> 課題 1: 以下に示すルートの授業プランの本文を、全文そのまま複製してください。

算数・数学授業プラン「√(ルート)への招待」

はじめに
この授業プランは,私の太極拳の同朋である横山保重さんとお酒を飲んでいるときに聞いたお話から生まれました。横山さんは,元高校の数学の先生でした。現在は退職なさって太極拳に熱中しているステキな方です。教師としては私の先輩,太極拳の世界では同朋として,親しくお付き合いいただいています。とっても楽しい内容ですので,小学生でも楽しくルートの不思議さに気づいていけるのでは,と思っています。

【準備するもの】
・コピー用紙(B版またはA版)それぞれ人数分に余裕を持たせて  ・折り込み広告数枚  ・ノート(ルーズリーフなど)数枚  ・A3コピー紙数枚  ・折り紙数枚  ・はさみ(各自)  ・電卓  ・教師が長方形で折り鶴を折ることができるようにしておくこと 

【実施時数】
約45分×2〜3回くらい(学年によって,また作業を入れるかどうかで変わってきます)

【展開】

(1)A版でもB版のコピー紙でも折れる鶴
A4のコピー用紙で折り鶴を折って見せます。(「折り鶴」をご参照ください)
「長方形の紙でも,所々きちんと重なって折り鶴が折れるのですね。このコピー用紙(A4)だから折ることができるのでしょうか?こちら(B4)なら折れると思いますか?
子供たちは,口々に予想を言うことでしょう。おそらく,縦と横の比率を直感的に把握して,「できる!」という予想が多いことと思います。
やって見せます。「やっぱり折れましたね。」

(2)折ると重なる不思議
「どうして,折れると思ったのですか?」
こう聞くと,「だって縦と横の長さの割合が…」などと,返ってくるでしょう。

そこで,ひとつ実験です。紙はA版でもB版でもいいのですが,裏と表が見えやすいように表と裏が色違いのものを使うといいと思います。

右のようにまず縦と横の辺を重ねるように折ります。
次に,斜めの辺(折り目)を下の横の辺に重ねるように折ります。そうして,ひっくり返すと…。
折り目と紙の角がぴったりと重なり,直角二等辺三角形がはみ出ます。

> 入力データ:
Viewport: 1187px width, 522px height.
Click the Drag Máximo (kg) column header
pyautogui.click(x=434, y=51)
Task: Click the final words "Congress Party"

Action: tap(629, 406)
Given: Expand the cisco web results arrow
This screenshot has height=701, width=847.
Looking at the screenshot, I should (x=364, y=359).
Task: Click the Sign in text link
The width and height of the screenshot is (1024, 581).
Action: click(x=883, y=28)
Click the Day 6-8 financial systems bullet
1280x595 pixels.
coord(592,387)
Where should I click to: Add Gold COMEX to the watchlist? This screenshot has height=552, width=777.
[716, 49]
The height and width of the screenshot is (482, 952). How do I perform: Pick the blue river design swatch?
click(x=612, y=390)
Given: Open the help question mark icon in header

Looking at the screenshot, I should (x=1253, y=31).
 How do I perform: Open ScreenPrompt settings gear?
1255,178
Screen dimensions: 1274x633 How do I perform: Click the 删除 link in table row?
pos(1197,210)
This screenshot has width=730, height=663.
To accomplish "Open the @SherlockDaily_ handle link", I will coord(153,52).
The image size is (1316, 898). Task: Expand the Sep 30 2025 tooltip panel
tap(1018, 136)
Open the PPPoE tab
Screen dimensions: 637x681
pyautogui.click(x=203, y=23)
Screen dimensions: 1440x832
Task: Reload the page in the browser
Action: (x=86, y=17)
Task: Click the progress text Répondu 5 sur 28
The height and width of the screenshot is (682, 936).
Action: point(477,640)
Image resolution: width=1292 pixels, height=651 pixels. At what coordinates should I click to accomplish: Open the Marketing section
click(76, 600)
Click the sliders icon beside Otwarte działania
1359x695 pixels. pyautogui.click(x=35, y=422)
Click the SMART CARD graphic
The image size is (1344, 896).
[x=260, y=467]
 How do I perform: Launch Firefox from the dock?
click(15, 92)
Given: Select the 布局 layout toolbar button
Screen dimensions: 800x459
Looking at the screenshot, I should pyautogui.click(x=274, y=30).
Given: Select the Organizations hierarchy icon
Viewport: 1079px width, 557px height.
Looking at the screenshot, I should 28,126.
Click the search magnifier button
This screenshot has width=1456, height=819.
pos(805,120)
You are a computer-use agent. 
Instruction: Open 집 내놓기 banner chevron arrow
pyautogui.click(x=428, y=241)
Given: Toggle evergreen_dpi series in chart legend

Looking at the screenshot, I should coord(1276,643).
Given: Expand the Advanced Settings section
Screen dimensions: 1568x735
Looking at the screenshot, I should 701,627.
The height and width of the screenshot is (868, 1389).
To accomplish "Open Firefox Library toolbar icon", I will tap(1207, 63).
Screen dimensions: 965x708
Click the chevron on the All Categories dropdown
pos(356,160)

> 課題 2: 上のエントリを先頭行から書き写し、「1359x695 pixels. pyautogui.click(x=35, y=422)」を含む行で終えてください。両端の行を含め、一字一句変えないこと。

> 解答 1:
算数・数学授業プラン「√(ルート)への招待」

はじめに
この授業プランは,私の太極拳の同朋である横山保重さんとお酒を飲んでいるときに聞いたお話から生まれました。横山さんは,元高校の数学の先生でした。現在は退職なさって太極拳に熱中しているステキな方です。教師としては私の先輩,太極拳の世界では同朋として,親しくお付き合いいただいています。とっても楽しい内容ですので,小学生でも楽しくルートの不思議さに気づいていけるのでは,と思っています。

【準備するもの】
・コピー用紙(B版またはA版)それぞれ人数分に余裕を持たせて  ・折り込み広告数枚  ・ノート(ルーズリーフなど)数枚  ・A3コピー紙数枚  ・折り紙数枚  ・はさみ(各自)  ・電卓  ・教師が長方形で折り鶴を折ることができるようにしておくこと 

【実施時数】
約45分×2〜3回くらい(学年によって,また作業を入れるかどうかで変わってきます)

【展開】

(1)A版でもB版のコピー紙でも折れる鶴
A4のコピー用紙で折り鶴を折って見せます。(「折り鶴」をご参照ください)
「長方形の紙でも,所々きちんと重なって折り鶴が折れるのですね。このコピー用紙(A4)だから折ることができるのでしょうか?こちら(B4)なら折れると思いますか?
子供たちは,口々に予想を言うことでしょう。おそらく,縦と横の比率を直感的に把握して,「できる!」という予想が多いことと思います。
やって見せます。「やっぱり折れましたね。」

(2)折ると重なる不思議
「どうして,折れると思ったのですか?」
こう聞くと,「だって縦と横の長さの割合が…」などと,返ってくるでしょう。

そこで,ひとつ実験です。紙はA版でもB版でもいいのですが,裏と表が見えやすいように表と裏が色違いのものを使うといいと思います。

右のようにまず縦と横の辺を重ねるように折ります。
次に,斜めの辺(折り目)を下の横の辺に重ねるように折ります。そうして,ひっくり返すと…。
折り目と紙の角がぴったりと重なり,直角二等辺三角形がはみ出ます。

> 解答 2:
Viewport: 1187px width, 522px height.
Click the Drag Máximo (kg) column header
pyautogui.click(x=434, y=51)
Task: Click the final words "Congress Party"

Action: tap(629, 406)
Given: Expand the cisco web results arrow
This screenshot has height=701, width=847.
Looking at the screenshot, I should (x=364, y=359).
Task: Click the Sign in text link
The width and height of the screenshot is (1024, 581).
Action: click(x=883, y=28)
Click the Day 6-8 financial systems bullet
1280x595 pixels.
coord(592,387)
Where should I click to: Add Gold COMEX to the watchlist? This screenshot has height=552, width=777.
[716, 49]
The height and width of the screenshot is (482, 952). How do I perform: Pick the blue river design swatch?
click(x=612, y=390)
Given: Open the help question mark icon in header

Looking at the screenshot, I should (x=1253, y=31).
 How do I perform: Open ScreenPrompt settings gear?
1255,178
Screen dimensions: 1274x633 How do I perform: Click the 删除 link in table row?
pos(1197,210)
This screenshot has width=730, height=663.
To accomplish "Open the @SherlockDaily_ handle link", I will coord(153,52).
The image size is (1316, 898). Task: Expand the Sep 30 2025 tooltip panel
tap(1018, 136)
Open the PPPoE tab
Screen dimensions: 637x681
pyautogui.click(x=203, y=23)
Screen dimensions: 1440x832
Task: Reload the page in the browser
Action: (x=86, y=17)
Task: Click the progress text Répondu 5 sur 28
The height and width of the screenshot is (682, 936).
Action: point(477,640)
Image resolution: width=1292 pixels, height=651 pixels. At what coordinates should I click to accomplish: Open the Marketing section
click(76, 600)
Click the sliders icon beside Otwarte działania
1359x695 pixels. pyautogui.click(x=35, y=422)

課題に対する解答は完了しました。